Rob Flaherty, President and Senior Partner, Ketchum delivered the opening remarks at today’s sold out Critical Issues Forum, hosted by the Council of PR Firms. The theme of this year’s event was, “Aftershock: Restoring Confidence and Trust in 2010,” and Flaherty pointed out that 80 years ago today was Black Tuesday, which led to the stock market crash of 1929.
“Statistics on drop in trust are incredible, like nothing we’ve seen our career,” said Flaherty. “Are we willing to anticipate stakeholder expectations and push companies to change? Are we willing to step up to the plate and shape corporate character, not just words?” he asked.
Following Flaherty’s remarks was a panel discussion that got contentious at a few points, mostly between James Wiggins, Executive Director, Corporate Communications, Morgan Stanley and Susie Gharib, Anchor and Senior Strategic Advisor, Night Business Report.
Gharib suggested Goldman Sachs take their $20 billion in bonuses and “give it to people who don’t have jobs or homes.” Flatiron Communications Principal Peter Himler yelled out from the audience, “It would be seen as a ploy.” Wiggins said that Gharbib’s plan was like Bono’s in Africa, to “throw money at it and it will go away,” something he said was not a solution. On the other hand, “I’d rather see Goldman invest in micro-entrepreneurship, rather than just give it away,” said Beth Comstock, SVP and CMO, General Electric.
In terms of the bailout, Wiggins said the government “did the right thing by stepping in with public money and stopping it, but the event was irrational and anger in the public is also irrational. It’s going to take some time,” he said, in terms of tempering that anger.
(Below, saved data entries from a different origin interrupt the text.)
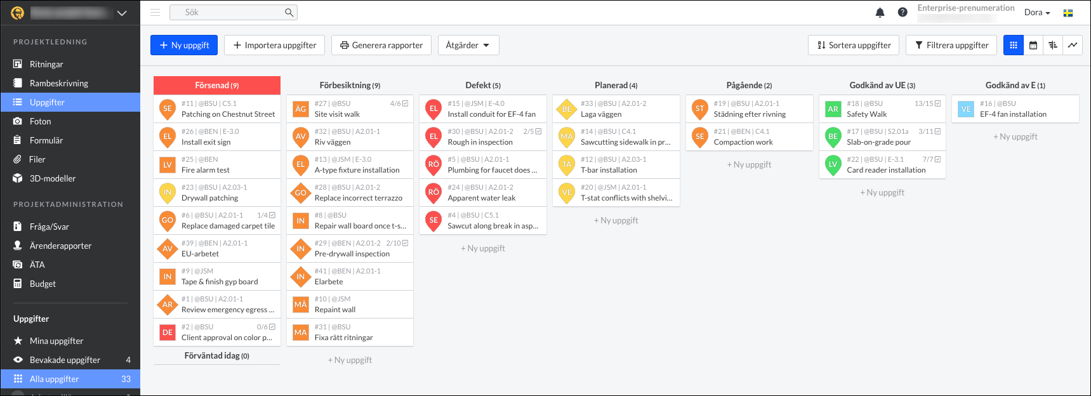Open the notifications bell

[880, 13]
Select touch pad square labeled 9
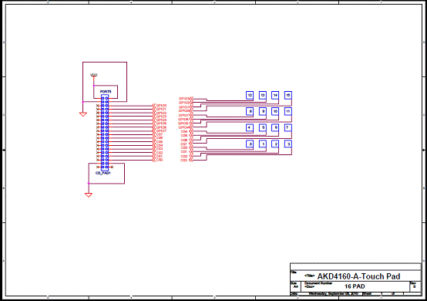Image resolution: width=427 pixels, height=301 pixels. (x=263, y=111)
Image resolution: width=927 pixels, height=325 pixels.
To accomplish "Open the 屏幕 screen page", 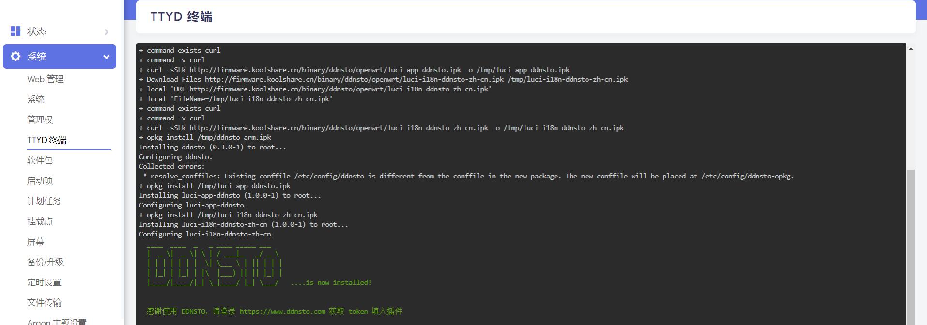I will (x=36, y=242).
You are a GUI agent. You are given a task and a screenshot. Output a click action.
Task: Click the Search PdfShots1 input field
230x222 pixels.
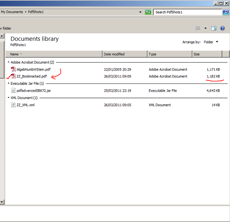coord(187,12)
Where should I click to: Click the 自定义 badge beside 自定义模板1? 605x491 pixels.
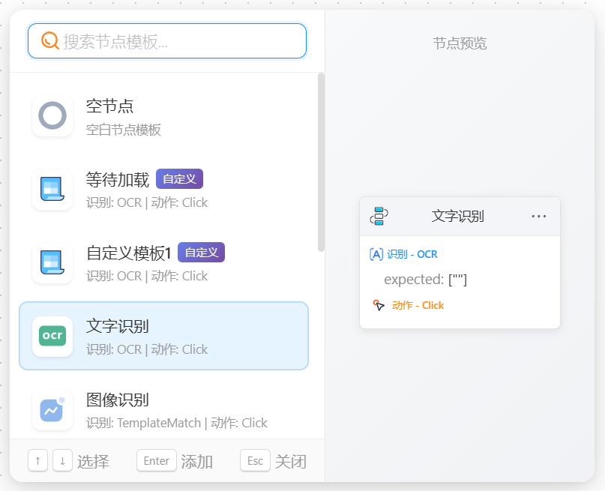(x=201, y=253)
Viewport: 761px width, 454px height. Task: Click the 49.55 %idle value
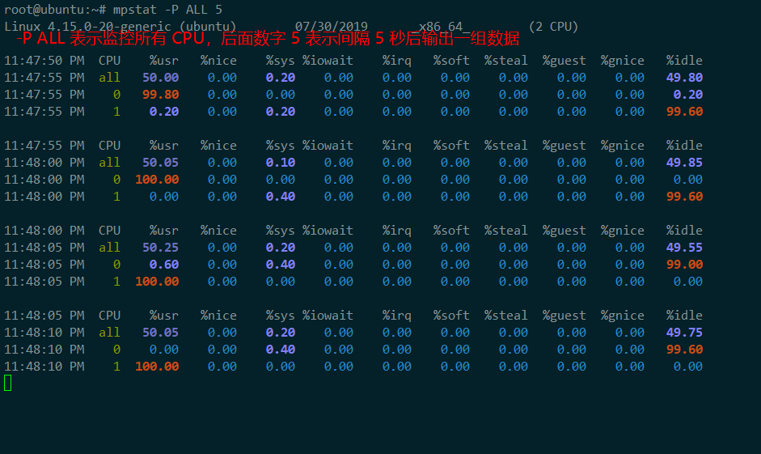click(684, 248)
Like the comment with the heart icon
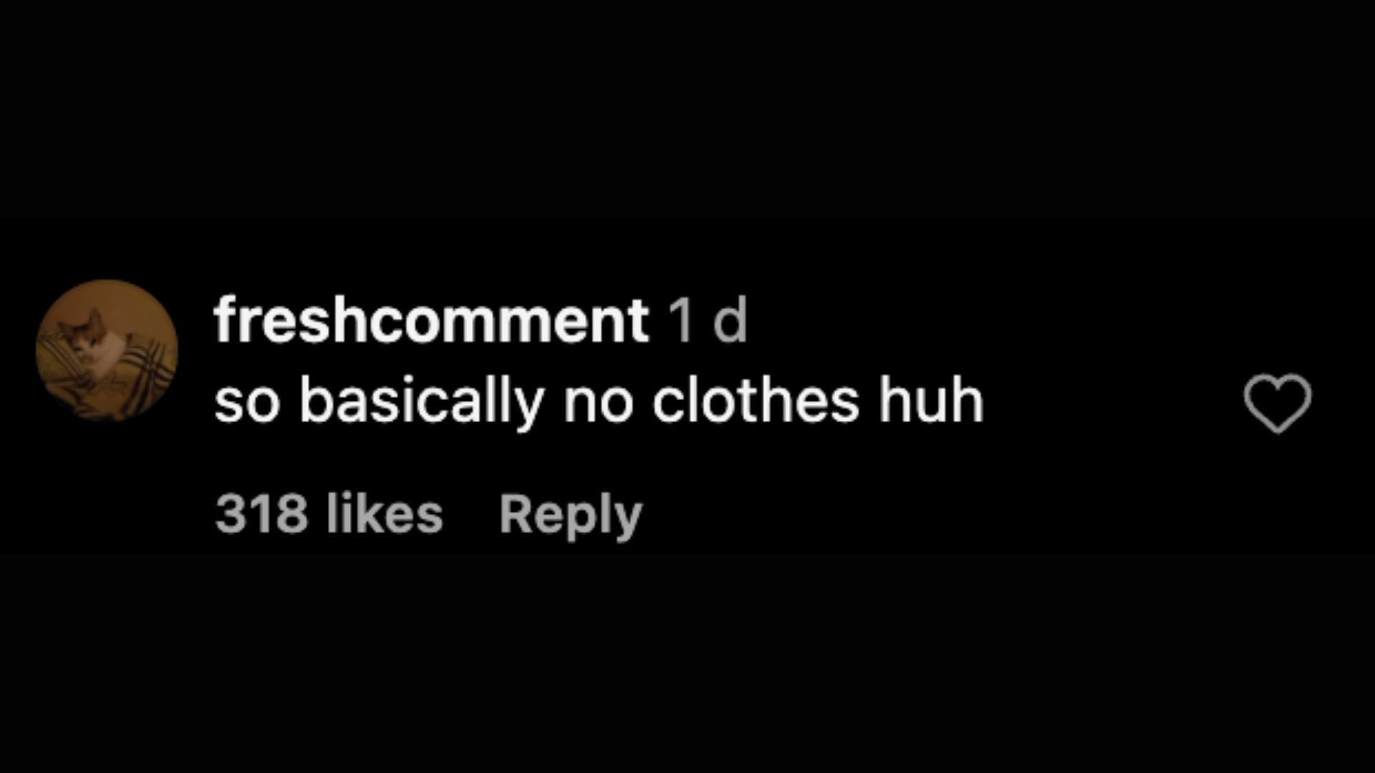This screenshot has width=1375, height=773. pos(1278,404)
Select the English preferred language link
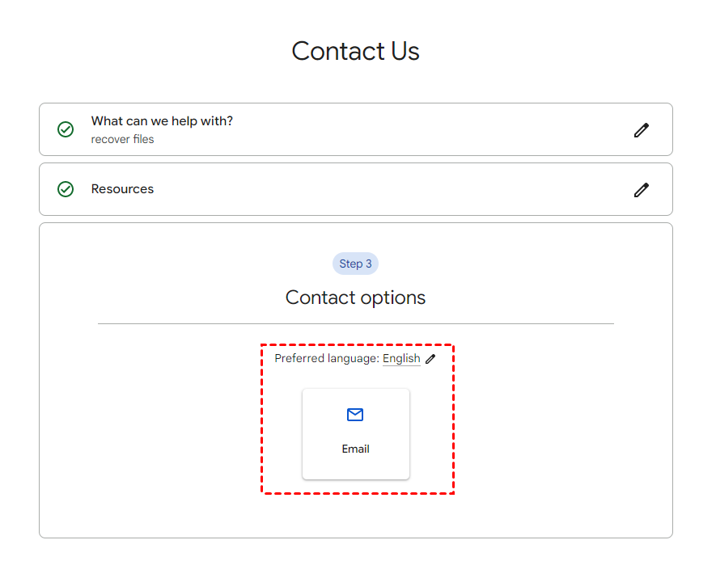This screenshot has height=578, width=716. tap(401, 358)
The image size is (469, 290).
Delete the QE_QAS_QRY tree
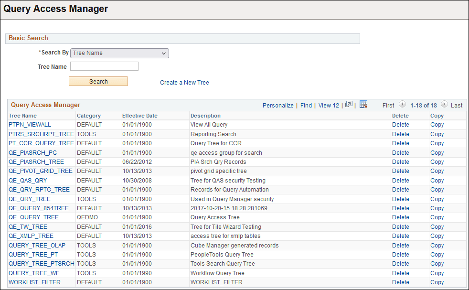pyautogui.click(x=400, y=180)

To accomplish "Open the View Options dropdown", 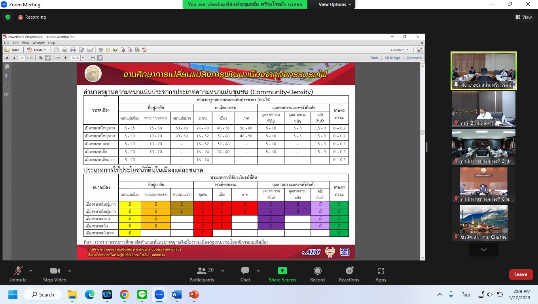I will tap(335, 4).
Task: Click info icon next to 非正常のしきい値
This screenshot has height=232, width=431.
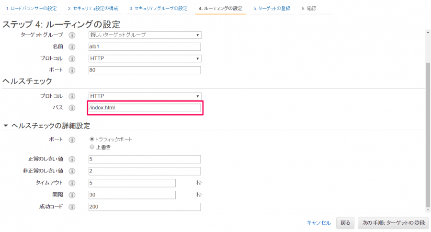Action: point(72,171)
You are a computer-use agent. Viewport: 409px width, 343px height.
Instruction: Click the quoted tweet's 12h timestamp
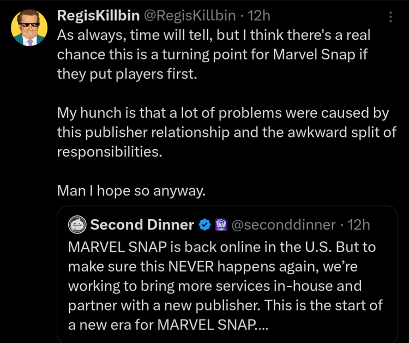[359, 225]
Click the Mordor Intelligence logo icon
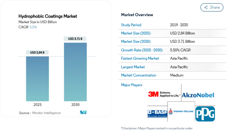227x134 pixels. pyautogui.click(x=83, y=112)
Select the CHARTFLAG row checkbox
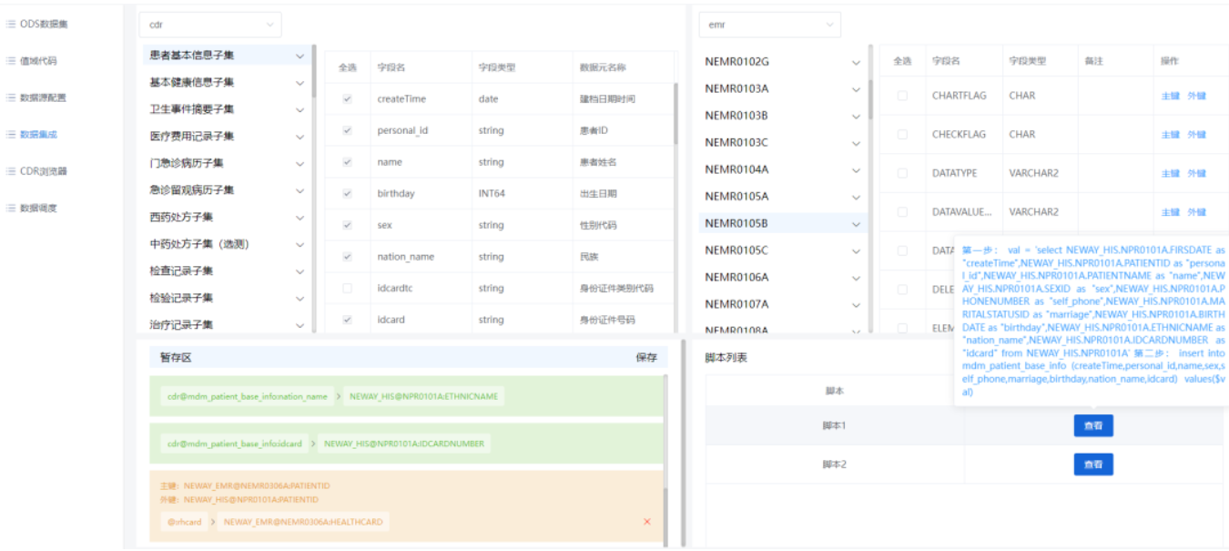This screenshot has height=551, width=1229. click(902, 96)
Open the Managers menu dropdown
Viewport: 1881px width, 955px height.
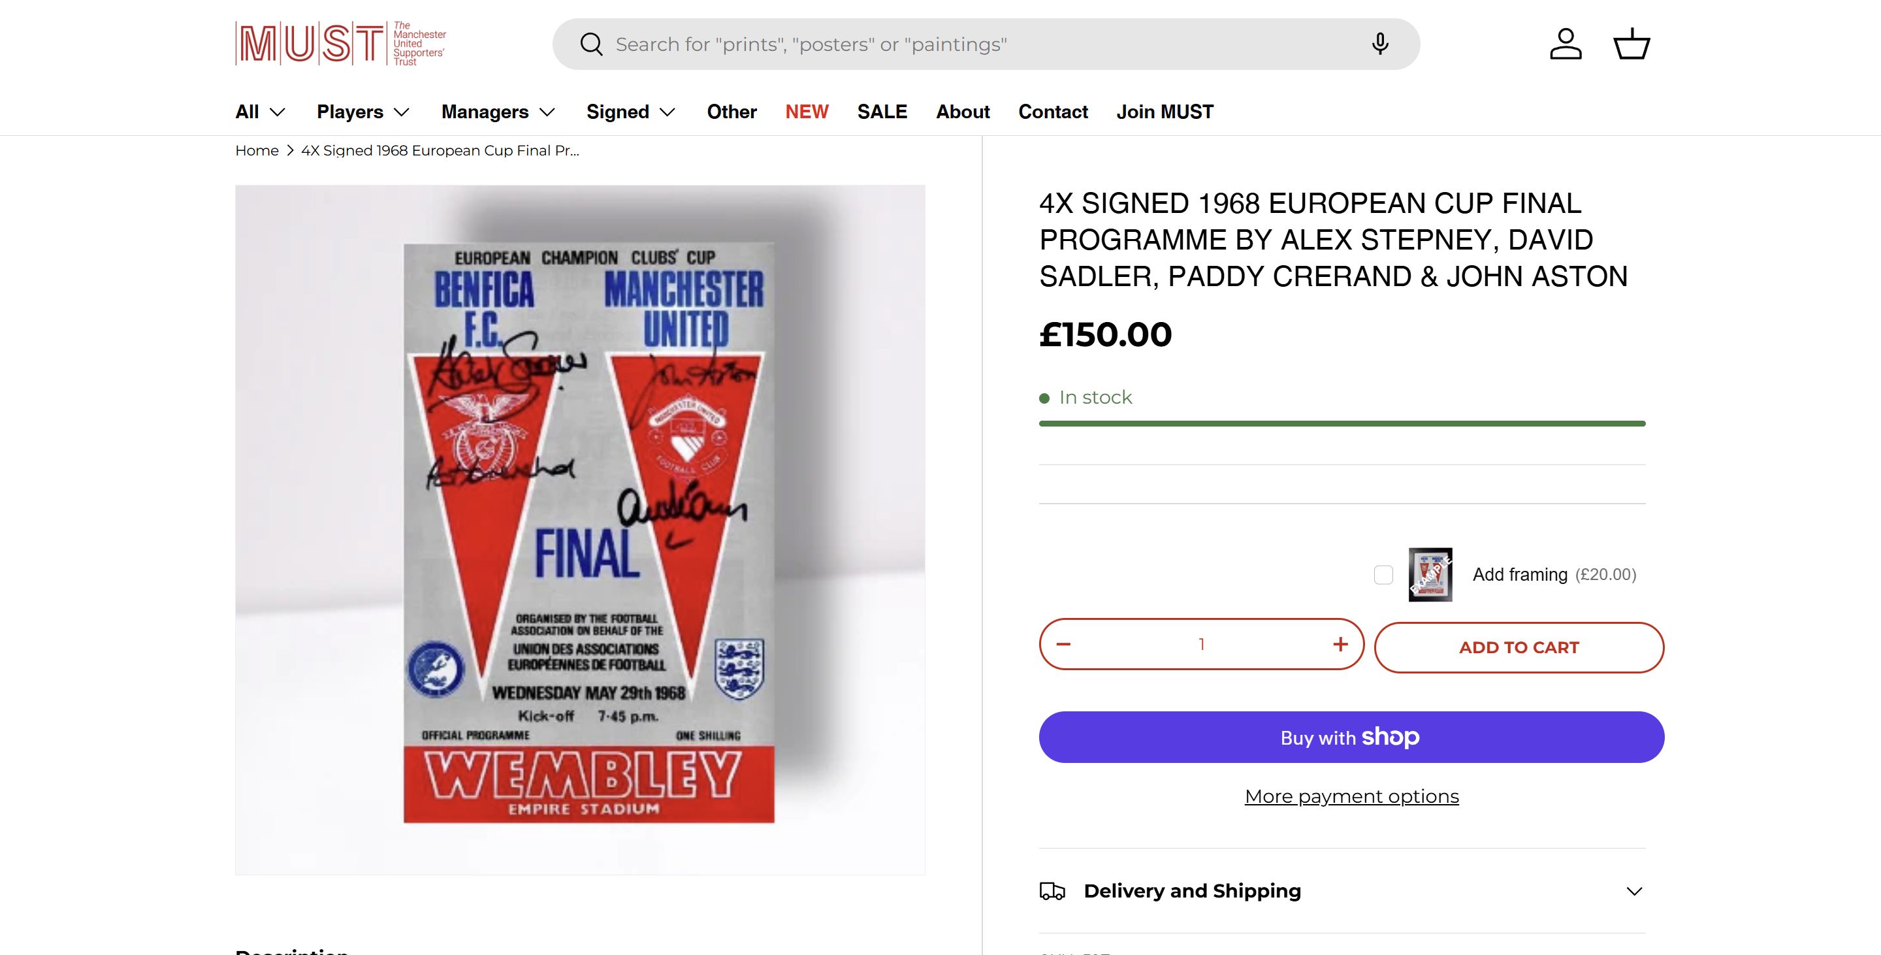[x=498, y=112]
Margery Kraus, President & CEO, APCO Worldwide, said that her biggest fear is that “this is an inflection point and if we don’t take advantage of it…what kind of legacy are we going to leave? I think the [PR] industry plays a huge role in this…we need to be able to help push and shape our clients, and ourselves, to levels where we earn that trust.”
In his first speaking engagement since he retired, Steve Harris, former VP, Global Communications, General Motors talked about the opportunity with social media, but stressed, “I don’t believe you can have an over reliance on tech.”
“That is a huge part and a great advantage, but my one takeaway from experience in the auto industry, [is that] losing one on one, small group contact is really critical,” he said. “At one time, GM owned community relations from a reputation standpoint through dealerships and plants, and we let that go because we thought it was too time consuming and expensive. It is equally labor intensive through social media.”